My critique of Marder's work is not wholeheartedly positive, however. While the content and structure are superb, I find his methodology a bit wonky. For example, he lists three methodological routes for his research: hermeneutical phenomenology, deconstruction, and weak thought. He relies much more on the first two methods; weak thought registers more as an afterthought. Also, Marder seems to be unnecessarily critical of phenomenology as a methodology at the beginning, offering deconstruction as some sort of corrective. Deconstruction, though, is phenomenological, albeit it in a different register. Nevertheless, deconstruction is not altogether separable from phenomenology. I simply do not understand the division Marder suggests.
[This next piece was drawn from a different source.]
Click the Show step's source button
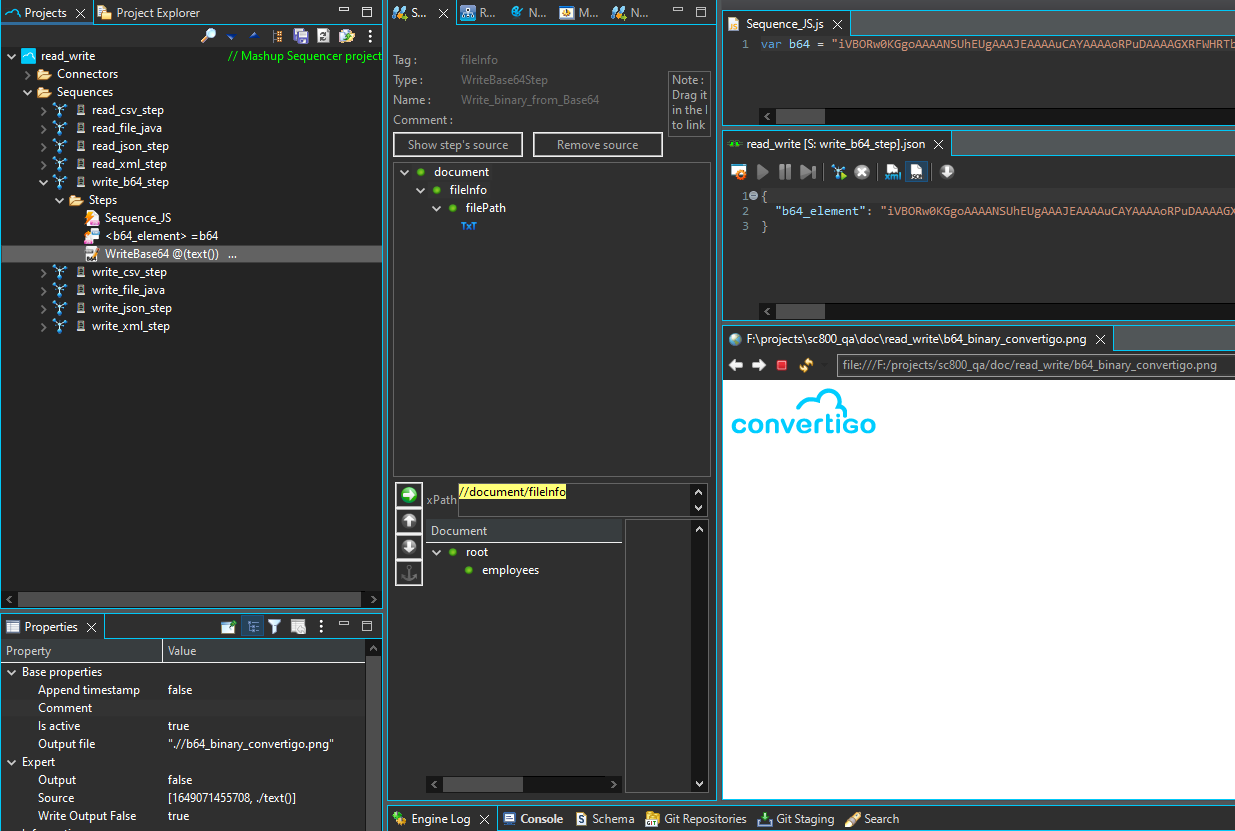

I also do not understand the already-mentioned scornful or skeptical view of phenomenology, which to me seems to precisely be the most operative methodology for such a project, even more so than the hermeneutics of the history of philosophy that takes up much of the book. I wonder what a phenomenological account of plant-thinking would be had he not relied so heavily on textual analysis. I wonder what plant-thinking would look like if it weren't so mediated by philosophical texts, which seem to serve as examples of "what philosophers get wrong," and instead focused much more on the plants themselves.

Finally, I find it reckless, careless, and plain brutish to refer to Friedrich Nietzsche as a nihilist. Anyone who has read Nietzsche carefully knows that Nietzsche does not advocate nihilism. Indeed, he spent most of his career railing against the various forms of nihilism he saw throughout European, as well as global, society: religion, slave morality, scientism, academia, abstract thought, idealism, etc. Everyone's assignment: read Nietzsche. And then read Nietzsche again. Also, read Marder's book, because it is a remarkable advance toward plant-thinking and plant-being, restoring the very ground beneath our feet.

Marder also has a recent post entitled "In (Philosophical) Defense of Trees" on The Philosopher's Plant at the Los Angeles Review of Books that you might find interesting. It is much more of a general interest text than his book, which is written more for the professional academic philosopher and for those of us philosophers outside of academia.